Table of Contents
In this blogpost we will have a look at methods for compressing and reducing deep neural network models in size.
The simple fact that bigger and deeper is better for training, leads to models that take up quite some space in memory.
However, most of the time one is limited when it comes to memory.
Either it is the budget on hardware or more recently developing models for mobile devices is becoming more and more popular.
Another important point for deploying neural networks in applications is inference time.
In general, larger models also mean longer inference time.
Fortunately, deep neural networks learn a lot of redundant parameters and several methods are under research for compressing trained models without loss in accuracy.
compression, pruning, quantization, Hoffman encoding, distillation, teacher model
From a very practical point of view, downloading a new image recognition model via some app store is usually limited to some MB.
And even if you have your model running on your mobile device the model size determines what kind of memory unit can be used and respectively how much energy is consumed by the processing unit, whether it is a CPU, GPU or mGPU.
The before mentioned redundancy in the weights of trained deep neural networks allows for a number of compression methods which we are going to discuss.
By analogies with the development of the human brain a method called pruning tries to reduce the number of parameters of trained neural networks.
The human brain forms a huge number of synapses after birth until the first year.
However, by the age of 10 this number shrinks again to roughly its half.
This makes it plausible to assume that a lot of connections are no longer needed after the brain has learned a certain number of tasks, like speaking and so on.
Pruning hence tries removing redundant connection between neurons in neural networks, even getting rid of some neurons and sharing weights among the rest.
In general, this allows compression rates up to 10x without loss of accuracy for both deep convolutional and recurrent neural networks.
Looking at individual layers, fully connected layers can be pruned up to 96% of its parameters and convolutional ones typically around 60%.
For the MNIST data set one finds that pruning mostly happens at the borders of the image since the numbers are mostly located in the center.
Retraining and regularizing the parameters of models after applying pruning is vital to maintaining their accuracies.
Another compression method is known by the name of quantization and basically deals with the way numbers are stored during computation.
In the beginning of neural networks high precision calculation with floating point numbers were required to preserve accuracy.
Typically all modern deep learning frameworks use 32bit float for storing parameters and input numbers during computation.

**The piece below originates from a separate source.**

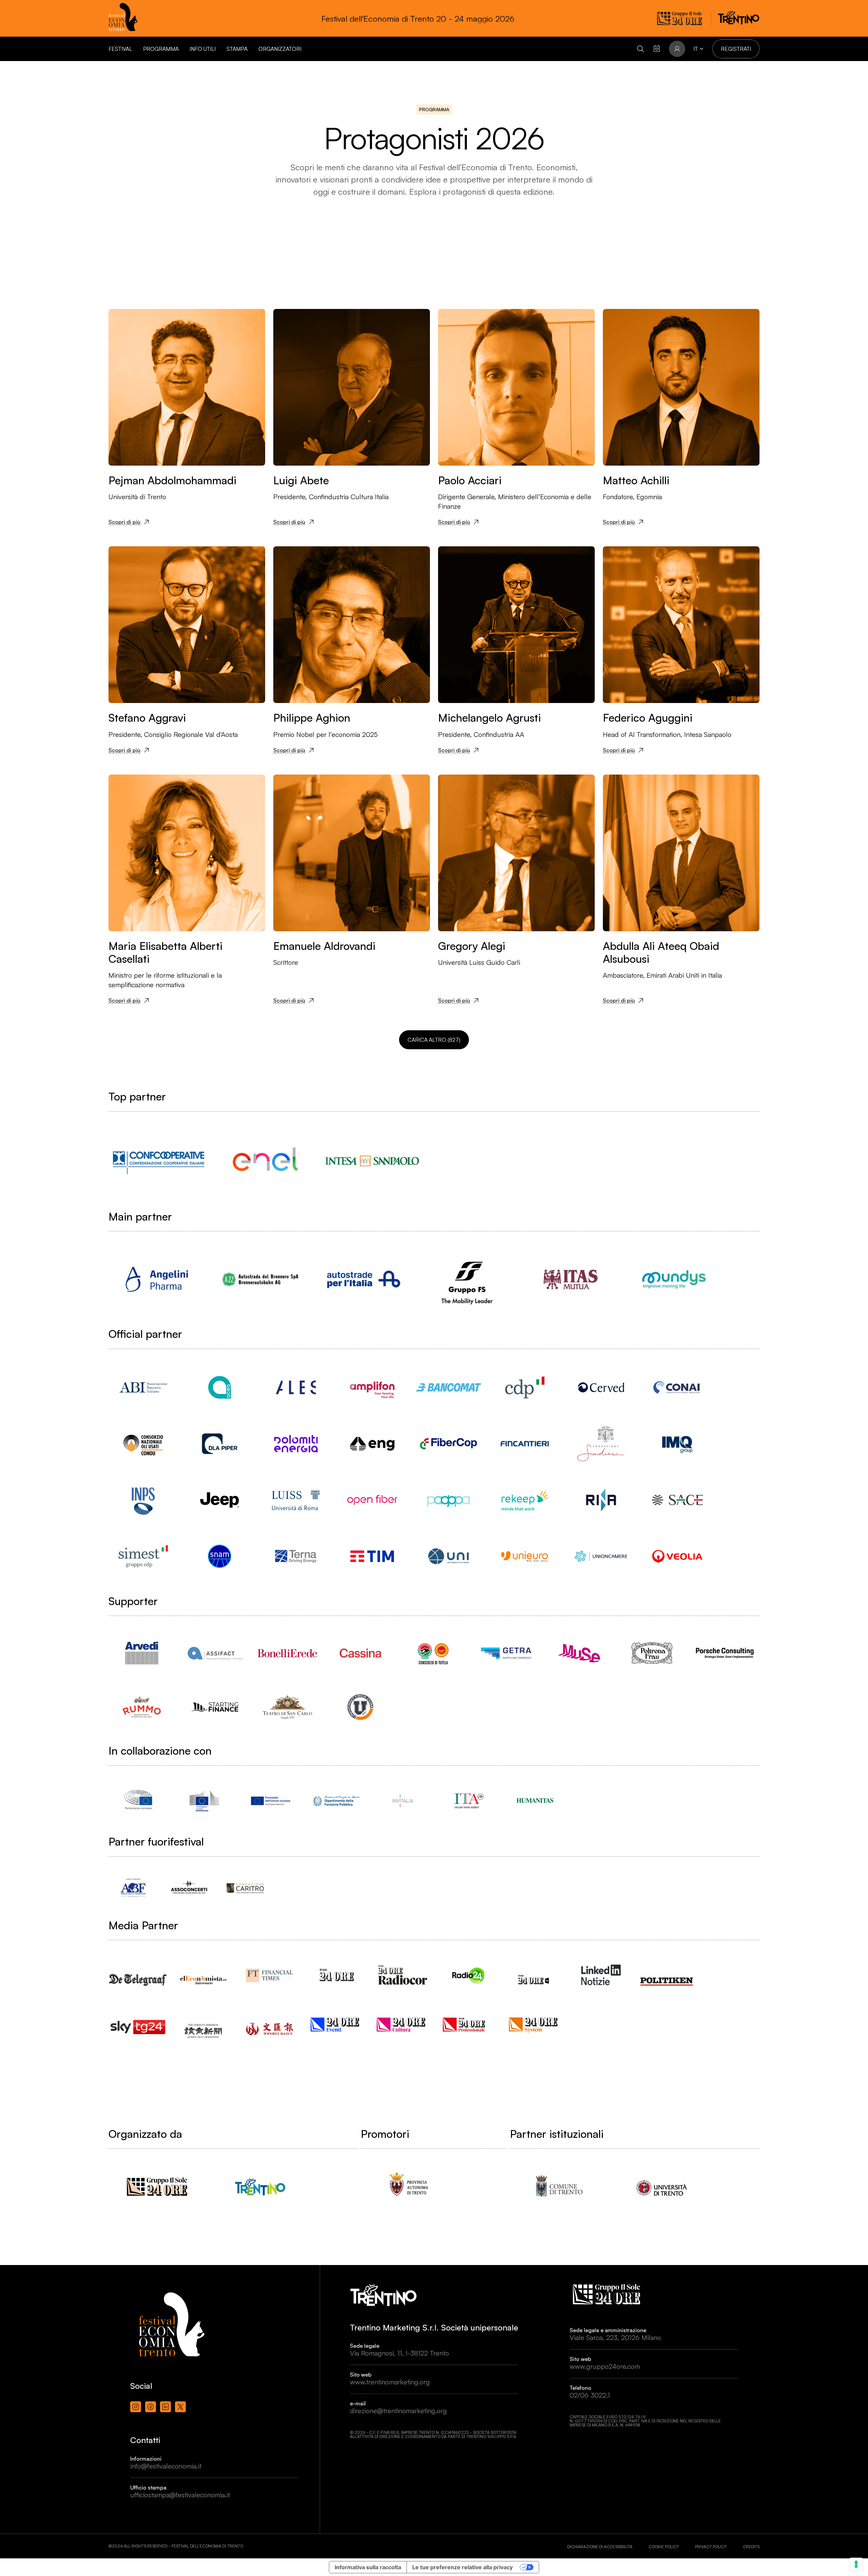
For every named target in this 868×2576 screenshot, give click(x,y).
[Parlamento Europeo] (138, 1800)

However, recent results seem to indicate that inference is stable for lower precession and even training low precession models seems to be in reach.
The way quantization works on high precession models is by clustering weights according to their values and then generating a code book.
The code book stores cluster indices for the respective weight together with low precession values, called centroids.
8bit fixed point format seems to be a lower bound for now.
The results for image recognition models like AlexNet or VGG16 show that for 8/5bit fixed point quantization no loss in accuracy appears and small losses can be achieved for 8/4 and even 4/2bit.
Additionally, quantization works together with pruning and therefore even higher compression rates can be achieved.
From an information theoretic point of view cluster indices and centroid values can even be encoded more efficiently with Hoffman encoding, where more common indices or values get fewer bits and less common ones more.
Overall applying pruning, quantization and Hoffman encoding then leads to remarkable compression rates of 35x for AlexNet and 49x for VGG16.
Retraining models after applying pruning or quantization is of great importance as mentioned earlier.
Another method that relies on retraining is called distillation.
Distillation tries to transfer the knowledge of a trained model, called teacher model, to an untrained student model with fewer parameters.
The training procedure for the student model can be optimized by using the teacher model’s probabilities as soft targets instead of the one-hot targets present in the data.
The soft targets contain additional information about the similarity between classes and the variance in gradients during training hence gets reduced which helps the student model to learn faster.
In the near future we will see more and more models making use of compressing methods to fit into small memories of mobile devices or to reduce energy costs for big data centers.